The pork chop, which is one of the more common protein choices in the lunch sets, was brought over to Taiwan in the late 1950s and early ’60s by a wave of elite mainland Chinese immigrants. It’s a derivative of Shanghai-style pork chop and has been a staple of Taiwan’s biandang scene since. At Little Fatty, the pork is served à la carte and is made from pigs from Peads and Barnetts, a farm in north San Diego County. It’s deep-fried with sweet potato flour and buttermilk, which renders it significantly crispier than the versions in Taiwan. That’s done on purpose; after all, Little Fatty’s menu is designed to appeal to the sensibilities of most Americans. Kuo is not a purist about serving food that's exclusively from Taiwan. The rest of the menu is a hodgepodge of other Asian comfort foods, such as beef noodle soup with pickled mustard greens and pork belly that melts at a fork’s touch.
Places like Little Fatty are rare. While the Greater Los Angeles area has some of the best Taiwanese food in the nation, most of that talent resides in the San Gabriel Valley. The cuisine is still relatively unknown outside of the Chinese and Taiwanese enclaves of Los Angeles County, and Little Fatty is one of the few Taiwan-centric restaurants to have emerged in recent years in an attempt to bridge that gap.
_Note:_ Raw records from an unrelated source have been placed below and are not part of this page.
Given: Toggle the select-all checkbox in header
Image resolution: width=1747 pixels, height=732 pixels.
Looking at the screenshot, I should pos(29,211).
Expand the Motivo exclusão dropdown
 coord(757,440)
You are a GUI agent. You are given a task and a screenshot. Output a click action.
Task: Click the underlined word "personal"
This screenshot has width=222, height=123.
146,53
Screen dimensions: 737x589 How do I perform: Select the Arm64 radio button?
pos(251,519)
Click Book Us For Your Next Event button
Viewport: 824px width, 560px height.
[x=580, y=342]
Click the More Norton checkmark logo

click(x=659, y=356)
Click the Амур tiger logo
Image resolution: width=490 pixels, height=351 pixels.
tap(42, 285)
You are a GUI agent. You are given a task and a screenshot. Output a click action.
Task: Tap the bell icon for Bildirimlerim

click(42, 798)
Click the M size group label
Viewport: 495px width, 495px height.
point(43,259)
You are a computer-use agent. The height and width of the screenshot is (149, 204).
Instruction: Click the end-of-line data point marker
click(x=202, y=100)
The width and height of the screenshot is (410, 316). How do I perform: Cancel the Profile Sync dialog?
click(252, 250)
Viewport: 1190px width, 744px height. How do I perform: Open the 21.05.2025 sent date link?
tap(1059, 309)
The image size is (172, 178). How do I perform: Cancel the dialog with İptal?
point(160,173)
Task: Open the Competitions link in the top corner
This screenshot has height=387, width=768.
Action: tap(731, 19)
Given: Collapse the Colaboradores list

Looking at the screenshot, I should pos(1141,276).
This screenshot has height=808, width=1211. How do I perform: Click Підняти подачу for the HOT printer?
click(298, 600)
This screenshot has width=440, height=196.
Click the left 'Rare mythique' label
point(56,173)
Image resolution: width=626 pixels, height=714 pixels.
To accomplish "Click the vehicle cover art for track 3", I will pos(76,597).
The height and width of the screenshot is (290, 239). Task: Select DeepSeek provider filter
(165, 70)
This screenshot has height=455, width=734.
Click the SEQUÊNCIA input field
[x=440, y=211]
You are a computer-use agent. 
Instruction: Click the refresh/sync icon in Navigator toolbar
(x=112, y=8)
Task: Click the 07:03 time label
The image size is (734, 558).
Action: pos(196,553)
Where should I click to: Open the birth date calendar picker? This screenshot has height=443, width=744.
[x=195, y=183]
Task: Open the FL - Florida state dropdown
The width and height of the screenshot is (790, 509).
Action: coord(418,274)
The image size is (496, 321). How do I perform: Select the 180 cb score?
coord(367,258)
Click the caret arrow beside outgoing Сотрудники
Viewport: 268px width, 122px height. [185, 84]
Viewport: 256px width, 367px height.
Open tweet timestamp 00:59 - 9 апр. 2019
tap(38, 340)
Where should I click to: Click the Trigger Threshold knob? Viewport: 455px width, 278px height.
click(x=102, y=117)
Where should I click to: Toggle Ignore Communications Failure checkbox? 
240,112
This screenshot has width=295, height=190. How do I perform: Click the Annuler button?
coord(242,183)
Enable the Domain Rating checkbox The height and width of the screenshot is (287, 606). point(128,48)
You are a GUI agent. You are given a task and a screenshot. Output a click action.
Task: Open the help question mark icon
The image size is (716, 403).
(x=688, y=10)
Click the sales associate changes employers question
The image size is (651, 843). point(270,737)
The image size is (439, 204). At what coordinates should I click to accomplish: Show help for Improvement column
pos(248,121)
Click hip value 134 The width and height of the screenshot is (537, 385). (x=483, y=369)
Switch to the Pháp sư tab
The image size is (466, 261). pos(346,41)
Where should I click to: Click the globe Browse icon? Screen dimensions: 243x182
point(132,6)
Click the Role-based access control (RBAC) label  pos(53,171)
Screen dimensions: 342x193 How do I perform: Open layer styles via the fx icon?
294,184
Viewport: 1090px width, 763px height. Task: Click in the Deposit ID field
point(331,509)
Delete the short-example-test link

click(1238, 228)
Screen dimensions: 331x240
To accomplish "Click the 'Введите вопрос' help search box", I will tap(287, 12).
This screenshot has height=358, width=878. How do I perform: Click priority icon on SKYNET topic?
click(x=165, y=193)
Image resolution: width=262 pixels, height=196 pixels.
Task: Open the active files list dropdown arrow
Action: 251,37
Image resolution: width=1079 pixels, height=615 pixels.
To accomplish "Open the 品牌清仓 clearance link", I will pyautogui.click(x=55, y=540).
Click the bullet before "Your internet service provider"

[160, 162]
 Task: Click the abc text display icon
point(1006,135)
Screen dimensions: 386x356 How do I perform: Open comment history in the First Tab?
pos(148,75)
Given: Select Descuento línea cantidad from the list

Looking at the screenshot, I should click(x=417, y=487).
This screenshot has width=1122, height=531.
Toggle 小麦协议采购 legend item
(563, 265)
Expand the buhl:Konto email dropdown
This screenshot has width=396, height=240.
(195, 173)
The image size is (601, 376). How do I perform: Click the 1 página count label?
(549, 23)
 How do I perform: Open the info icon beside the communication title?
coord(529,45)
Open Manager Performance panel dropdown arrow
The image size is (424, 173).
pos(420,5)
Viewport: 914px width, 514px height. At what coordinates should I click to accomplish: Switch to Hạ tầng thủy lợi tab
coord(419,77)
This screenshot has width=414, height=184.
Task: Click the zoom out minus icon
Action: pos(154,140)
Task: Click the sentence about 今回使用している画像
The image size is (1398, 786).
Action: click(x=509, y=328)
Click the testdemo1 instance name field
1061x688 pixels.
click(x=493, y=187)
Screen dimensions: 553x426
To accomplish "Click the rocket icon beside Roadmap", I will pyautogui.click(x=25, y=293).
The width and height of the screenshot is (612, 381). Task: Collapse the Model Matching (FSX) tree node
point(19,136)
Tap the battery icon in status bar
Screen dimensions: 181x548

With that in mind, Kuo is planning for his restaurant to be a beacon of Taiwanese delights and says he hopes to roll out unconventional dishes such as oyster pancakes for the weekends. He is also slated to create a Taiwanese-style brunch series.
“We’ll have dou hua (tofu pudding) and dou jiang (soy milk) and you tiaos (deep-fried crullers),” he says. “It’ll be like dim sum. But Taiwanese.”